EXERCISE DESCRIPTION:
Reproduce each entry exactly as written.

[Dataset entries]
★ ★ ★ ★ ★

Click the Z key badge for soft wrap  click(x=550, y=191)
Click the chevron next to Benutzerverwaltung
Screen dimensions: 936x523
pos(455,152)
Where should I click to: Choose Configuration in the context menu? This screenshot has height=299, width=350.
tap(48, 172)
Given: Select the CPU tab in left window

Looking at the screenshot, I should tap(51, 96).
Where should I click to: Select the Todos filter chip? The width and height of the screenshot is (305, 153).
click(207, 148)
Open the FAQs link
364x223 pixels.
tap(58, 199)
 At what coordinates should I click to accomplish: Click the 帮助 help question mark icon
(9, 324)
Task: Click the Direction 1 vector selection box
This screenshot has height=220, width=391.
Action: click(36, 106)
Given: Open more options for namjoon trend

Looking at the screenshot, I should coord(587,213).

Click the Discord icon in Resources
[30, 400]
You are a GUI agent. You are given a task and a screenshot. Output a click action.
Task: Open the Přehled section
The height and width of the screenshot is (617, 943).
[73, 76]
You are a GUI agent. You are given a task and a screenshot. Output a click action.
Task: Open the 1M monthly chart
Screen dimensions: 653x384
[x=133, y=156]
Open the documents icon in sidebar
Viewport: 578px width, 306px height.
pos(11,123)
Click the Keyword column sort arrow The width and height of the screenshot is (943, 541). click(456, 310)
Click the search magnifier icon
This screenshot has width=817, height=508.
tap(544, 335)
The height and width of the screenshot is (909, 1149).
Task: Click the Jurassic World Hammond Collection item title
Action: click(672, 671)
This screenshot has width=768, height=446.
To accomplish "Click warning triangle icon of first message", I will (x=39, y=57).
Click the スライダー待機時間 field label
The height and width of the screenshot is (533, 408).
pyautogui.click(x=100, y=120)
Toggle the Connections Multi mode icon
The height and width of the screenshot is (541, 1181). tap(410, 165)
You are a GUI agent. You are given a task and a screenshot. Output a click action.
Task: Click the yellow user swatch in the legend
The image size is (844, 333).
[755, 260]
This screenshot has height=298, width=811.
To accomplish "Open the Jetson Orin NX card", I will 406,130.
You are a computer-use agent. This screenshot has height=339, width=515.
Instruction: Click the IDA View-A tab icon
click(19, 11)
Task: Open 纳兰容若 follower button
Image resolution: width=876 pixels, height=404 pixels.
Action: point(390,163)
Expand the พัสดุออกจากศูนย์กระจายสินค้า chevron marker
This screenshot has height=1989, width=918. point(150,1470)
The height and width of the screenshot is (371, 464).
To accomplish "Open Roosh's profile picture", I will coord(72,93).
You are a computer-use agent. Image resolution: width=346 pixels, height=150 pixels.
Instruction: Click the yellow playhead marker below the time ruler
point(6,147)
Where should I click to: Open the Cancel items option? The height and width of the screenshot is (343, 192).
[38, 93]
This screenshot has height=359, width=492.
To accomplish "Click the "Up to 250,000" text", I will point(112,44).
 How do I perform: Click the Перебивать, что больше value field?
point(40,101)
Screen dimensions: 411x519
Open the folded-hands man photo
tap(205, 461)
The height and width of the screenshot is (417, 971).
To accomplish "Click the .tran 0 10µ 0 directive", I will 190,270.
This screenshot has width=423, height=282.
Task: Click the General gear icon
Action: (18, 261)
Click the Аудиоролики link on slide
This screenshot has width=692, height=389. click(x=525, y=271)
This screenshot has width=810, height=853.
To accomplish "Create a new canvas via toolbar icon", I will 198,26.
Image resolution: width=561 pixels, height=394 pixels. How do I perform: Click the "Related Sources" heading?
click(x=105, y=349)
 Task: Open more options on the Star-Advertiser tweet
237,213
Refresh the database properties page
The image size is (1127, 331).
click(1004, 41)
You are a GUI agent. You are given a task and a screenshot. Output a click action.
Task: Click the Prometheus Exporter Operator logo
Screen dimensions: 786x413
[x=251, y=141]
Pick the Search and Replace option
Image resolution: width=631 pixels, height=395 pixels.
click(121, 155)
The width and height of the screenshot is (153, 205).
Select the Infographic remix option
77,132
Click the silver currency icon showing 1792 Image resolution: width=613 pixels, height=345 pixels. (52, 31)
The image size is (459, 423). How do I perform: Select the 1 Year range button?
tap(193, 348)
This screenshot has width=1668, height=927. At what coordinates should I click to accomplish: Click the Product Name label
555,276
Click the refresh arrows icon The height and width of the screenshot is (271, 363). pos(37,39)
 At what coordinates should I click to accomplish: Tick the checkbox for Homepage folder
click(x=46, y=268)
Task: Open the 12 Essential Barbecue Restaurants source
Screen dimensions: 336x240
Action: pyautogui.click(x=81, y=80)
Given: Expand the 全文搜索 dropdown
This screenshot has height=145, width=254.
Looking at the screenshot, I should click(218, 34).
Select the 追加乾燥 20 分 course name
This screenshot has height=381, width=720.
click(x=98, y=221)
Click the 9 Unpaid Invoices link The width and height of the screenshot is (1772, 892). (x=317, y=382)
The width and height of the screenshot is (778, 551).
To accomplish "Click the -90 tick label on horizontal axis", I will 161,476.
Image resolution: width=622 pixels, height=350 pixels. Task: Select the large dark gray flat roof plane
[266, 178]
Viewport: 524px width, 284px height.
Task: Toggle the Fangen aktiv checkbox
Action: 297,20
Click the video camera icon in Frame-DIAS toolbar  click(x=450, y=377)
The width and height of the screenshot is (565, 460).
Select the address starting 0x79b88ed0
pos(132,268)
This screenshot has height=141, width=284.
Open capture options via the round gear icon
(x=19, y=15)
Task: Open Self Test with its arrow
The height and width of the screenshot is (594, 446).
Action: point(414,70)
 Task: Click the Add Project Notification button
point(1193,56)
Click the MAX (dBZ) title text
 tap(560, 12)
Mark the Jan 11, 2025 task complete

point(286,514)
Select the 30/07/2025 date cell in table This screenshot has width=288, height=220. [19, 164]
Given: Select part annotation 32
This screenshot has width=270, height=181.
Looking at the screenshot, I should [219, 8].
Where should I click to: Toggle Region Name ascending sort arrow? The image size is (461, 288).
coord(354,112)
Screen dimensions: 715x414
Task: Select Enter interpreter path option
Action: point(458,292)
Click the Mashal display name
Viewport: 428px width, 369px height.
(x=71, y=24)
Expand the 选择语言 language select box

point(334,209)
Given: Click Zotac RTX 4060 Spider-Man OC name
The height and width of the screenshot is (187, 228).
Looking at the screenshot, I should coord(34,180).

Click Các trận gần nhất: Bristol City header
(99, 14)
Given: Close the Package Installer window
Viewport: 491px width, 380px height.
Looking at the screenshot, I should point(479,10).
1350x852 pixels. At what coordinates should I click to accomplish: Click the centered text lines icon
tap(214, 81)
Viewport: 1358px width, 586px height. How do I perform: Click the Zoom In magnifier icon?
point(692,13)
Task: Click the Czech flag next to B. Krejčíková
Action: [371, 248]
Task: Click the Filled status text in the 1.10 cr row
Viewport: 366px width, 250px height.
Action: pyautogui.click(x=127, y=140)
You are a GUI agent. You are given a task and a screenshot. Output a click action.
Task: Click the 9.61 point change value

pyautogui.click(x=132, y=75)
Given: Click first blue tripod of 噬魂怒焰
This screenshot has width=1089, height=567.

★ ★ ★ ★ ★

EXERCISE RESPONSE:
Click the Z key badge for soft wrap  click(x=550, y=191)
Click the chevron next to Benutzerverwaltung
Screen dimensions: 936x523
pos(455,152)
Where should I click to: Choose Configuration in the context menu? This screenshot has height=299, width=350.
tap(48, 172)
Given: Select the CPU tab in left window

Looking at the screenshot, I should tap(51, 96).
Where should I click to: Select the Todos filter chip? The width and height of the screenshot is (305, 153).
click(207, 148)
Open the FAQs link
364x223 pixels.
tap(58, 199)
 At what coordinates should I click to accomplish: Click the 帮助 help question mark icon
(9, 324)
Task: Click the Direction 1 vector selection box
This screenshot has height=220, width=391.
Action: click(36, 106)
Given: Open more options for namjoon trend

Looking at the screenshot, I should coord(587,213).

Click the Discord icon in Resources
[30, 400]
You are a GUI agent. You are given a task and a screenshot. Output a click action.
Task: Open the Přehled section
The height and width of the screenshot is (617, 943).
[73, 76]
You are a GUI agent. You are given a task and a screenshot. Output a click action.
Task: Open the 1M monthly chart
Screen dimensions: 653x384
[x=133, y=156]
Open the documents icon in sidebar
Viewport: 578px width, 306px height.
pos(11,123)
Click the Keyword column sort arrow The width and height of the screenshot is (943, 541). click(456, 310)
Click the search magnifier icon
This screenshot has width=817, height=508.
tap(544, 335)
The height and width of the screenshot is (909, 1149).
Task: Click the Jurassic World Hammond Collection item title
Action: click(672, 671)
This screenshot has width=768, height=446.
To accomplish "Click warning triangle icon of first message", I will (x=39, y=57).
Click the スライダー待機時間 field label
The height and width of the screenshot is (533, 408).
pyautogui.click(x=100, y=120)
Toggle the Connections Multi mode icon
The height and width of the screenshot is (541, 1181). tap(410, 165)
You are a GUI agent. You are given a task and a screenshot. Output a click action.
Task: Click the yellow user swatch in the legend
The image size is (844, 333).
[755, 260]
This screenshot has height=298, width=811.
To accomplish "Open the Jetson Orin NX card", I will 406,130.
You are a computer-use agent. This screenshot has height=339, width=515.
Instruction: Click the IDA View-A tab icon
click(19, 11)
Task: Open 纳兰容若 follower button
Image resolution: width=876 pixels, height=404 pixels.
Action: point(390,163)
Expand the พัสดุออกจากศูนย์กระจายสินค้า chevron marker
This screenshot has height=1989, width=918. point(150,1470)
The height and width of the screenshot is (371, 464).
To accomplish "Open Roosh's profile picture", I will coord(72,93).
You are a computer-use agent. Image resolution: width=346 pixels, height=150 pixels.
Instruction: Click the yellow playhead marker below the time ruler
point(6,147)
Where should I click to: Open the Cancel items option? The height and width of the screenshot is (343, 192).
[38, 93]
This screenshot has height=359, width=492.
To accomplish "Click the "Up to 250,000" text", I will point(112,44).
 How do I perform: Click the Перебивать, что больше value field?
point(40,101)
Screen dimensions: 411x519
Open the folded-hands man photo
tap(205, 461)
The height and width of the screenshot is (417, 971).
To accomplish "Click the .tran 0 10µ 0 directive", I will 190,270.
This screenshot has width=423, height=282.
Task: Click the General gear icon
Action: (18, 261)
Click the Аудиоролики link on slide
This screenshot has width=692, height=389. click(x=525, y=271)
This screenshot has width=810, height=853.
To accomplish "Create a new canvas via toolbar icon", I will 198,26.
Image resolution: width=561 pixels, height=394 pixels. How do I perform: Click the "Related Sources" heading?
click(x=105, y=349)
 Task: Open more options on the Star-Advertiser tweet
237,213
Refresh the database properties page
The image size is (1127, 331).
click(1004, 41)
You are a GUI agent. You are given a task and a screenshot. Output a click action.
Task: Click the Prometheus Exporter Operator logo
Screen dimensions: 786x413
[x=251, y=141]
Pick the Search and Replace option
Image resolution: width=631 pixels, height=395 pixels.
click(121, 155)
The width and height of the screenshot is (153, 205).
Select the Infographic remix option
77,132
Click the silver currency icon showing 1792 Image resolution: width=613 pixels, height=345 pixels. (52, 31)
The image size is (459, 423). How do I perform: Select the 1 Year range button?
tap(193, 348)
This screenshot has width=1668, height=927. At what coordinates should I click to accomplish: Click the Product Name label
555,276
Click the refresh arrows icon The height and width of the screenshot is (271, 363). pos(37,39)
 At what coordinates should I click to accomplish: Tick the checkbox for Homepage folder
click(x=46, y=268)
Task: Open the 12 Essential Barbecue Restaurants source
Screen dimensions: 336x240
Action: pyautogui.click(x=81, y=80)
Given: Expand the 全文搜索 dropdown
This screenshot has height=145, width=254.
Looking at the screenshot, I should click(218, 34).
Select the 追加乾燥 20 分 course name
This screenshot has height=381, width=720.
click(x=98, y=221)
Click the 9 Unpaid Invoices link The width and height of the screenshot is (1772, 892). (x=317, y=382)
The width and height of the screenshot is (778, 551).
To accomplish "Click the -90 tick label on horizontal axis", I will 161,476.
Image resolution: width=622 pixels, height=350 pixels. Task: Select the large dark gray flat roof plane
[266, 178]
Viewport: 524px width, 284px height.
Task: Toggle the Fangen aktiv checkbox
Action: 297,20
Click the video camera icon in Frame-DIAS toolbar  click(x=450, y=377)
The width and height of the screenshot is (565, 460).
Select the address starting 0x79b88ed0
pos(132,268)
This screenshot has height=141, width=284.
Open capture options via the round gear icon
(x=19, y=15)
Task: Open Self Test with its arrow
The height and width of the screenshot is (594, 446).
Action: point(414,70)
 Task: Click the Add Project Notification button
point(1193,56)
Click the MAX (dBZ) title text
 tap(560, 12)
Mark the Jan 11, 2025 task complete

point(286,514)
Select the 30/07/2025 date cell in table This screenshot has width=288, height=220. [19, 164]
Given: Select part annotation 32
This screenshot has width=270, height=181.
Looking at the screenshot, I should [219, 8].
Where should I click to: Toggle Region Name ascending sort arrow? The image size is (461, 288).
coord(354,112)
Screen dimensions: 715x414
Task: Select Enter interpreter path option
Action: point(458,292)
Click the Mashal display name
Viewport: 428px width, 369px height.
(x=71, y=24)
Expand the 选择语言 language select box

point(334,209)
Given: Click Zotac RTX 4060 Spider-Man OC name
The height and width of the screenshot is (187, 228).
Looking at the screenshot, I should coord(34,180).

Click Các trận gần nhất: Bristol City header
(99, 14)
Given: Close the Package Installer window
Viewport: 491px width, 380px height.
Looking at the screenshot, I should point(479,10).
1350x852 pixels. At what coordinates should I click to accomplish: Click the centered text lines icon
tap(214, 81)
Viewport: 1358px width, 586px height. How do I perform: Click the Zoom In magnifier icon?
point(692,13)
Task: Click the Czech flag next to B. Krejčíková
Action: [371, 248]
Task: Click the Filled status text in the 1.10 cr row
Viewport: 366px width, 250px height.
Action: pyautogui.click(x=127, y=140)
You are a GUI agent. You are given a task and a screenshot. Output a click action.
Task: Click the 9.61 point change value

pyautogui.click(x=132, y=75)
Given: Click first blue tripod of 噬魂怒焰
This screenshot has width=1089, height=567.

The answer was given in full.